• Goal
Replace "Identify the location of" with "Locate" throughout the entries below. Leave every other part of them unchanged.

----- Material provided -----

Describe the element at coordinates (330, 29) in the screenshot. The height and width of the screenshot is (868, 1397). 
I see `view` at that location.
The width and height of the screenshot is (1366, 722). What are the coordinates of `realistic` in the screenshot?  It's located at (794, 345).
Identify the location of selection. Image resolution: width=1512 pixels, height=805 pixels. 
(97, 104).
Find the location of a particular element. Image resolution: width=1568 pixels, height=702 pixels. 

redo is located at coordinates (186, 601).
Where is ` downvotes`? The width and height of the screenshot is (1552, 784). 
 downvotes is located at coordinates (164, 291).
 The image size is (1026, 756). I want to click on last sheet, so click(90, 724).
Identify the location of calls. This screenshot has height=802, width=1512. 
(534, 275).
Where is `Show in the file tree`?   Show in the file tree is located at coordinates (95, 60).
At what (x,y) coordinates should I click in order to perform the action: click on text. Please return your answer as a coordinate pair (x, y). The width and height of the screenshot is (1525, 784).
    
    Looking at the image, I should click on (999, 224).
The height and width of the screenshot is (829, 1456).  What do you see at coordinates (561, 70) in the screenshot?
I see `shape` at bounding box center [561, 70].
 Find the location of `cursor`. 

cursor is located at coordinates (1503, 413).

-----

• Answer for the task
Describe the element at coordinates (330, 29) in the screenshot. The height and width of the screenshot is (868, 1397). 
I see `view` at that location.
The width and height of the screenshot is (1366, 722). What are the coordinates of `realistic` in the screenshot?  It's located at (794, 345).
Locate selection. Image resolution: width=1512 pixels, height=805 pixels. 
(97, 104).
Find the location of a particular element. Image resolution: width=1568 pixels, height=702 pixels. 

redo is located at coordinates (186, 601).
Where is ` downvotes`? The width and height of the screenshot is (1552, 784). 
 downvotes is located at coordinates (164, 291).
 The image size is (1026, 756). I want to click on last sheet, so click(90, 724).
Locate calls. This screenshot has height=802, width=1512. 
(534, 275).
Where is `Show in the file tree`?   Show in the file tree is located at coordinates (95, 60).
At what (x,y) coordinates should I click in order to perform the action: click on text. Please return your answer as a coordinate pair (x, y). The width and height of the screenshot is (1525, 784).
    
    Looking at the image, I should click on (999, 224).
The height and width of the screenshot is (829, 1456).  What do you see at coordinates (561, 70) in the screenshot?
I see `shape` at bounding box center [561, 70].
 Find the location of `cursor`. 

cursor is located at coordinates (1503, 413).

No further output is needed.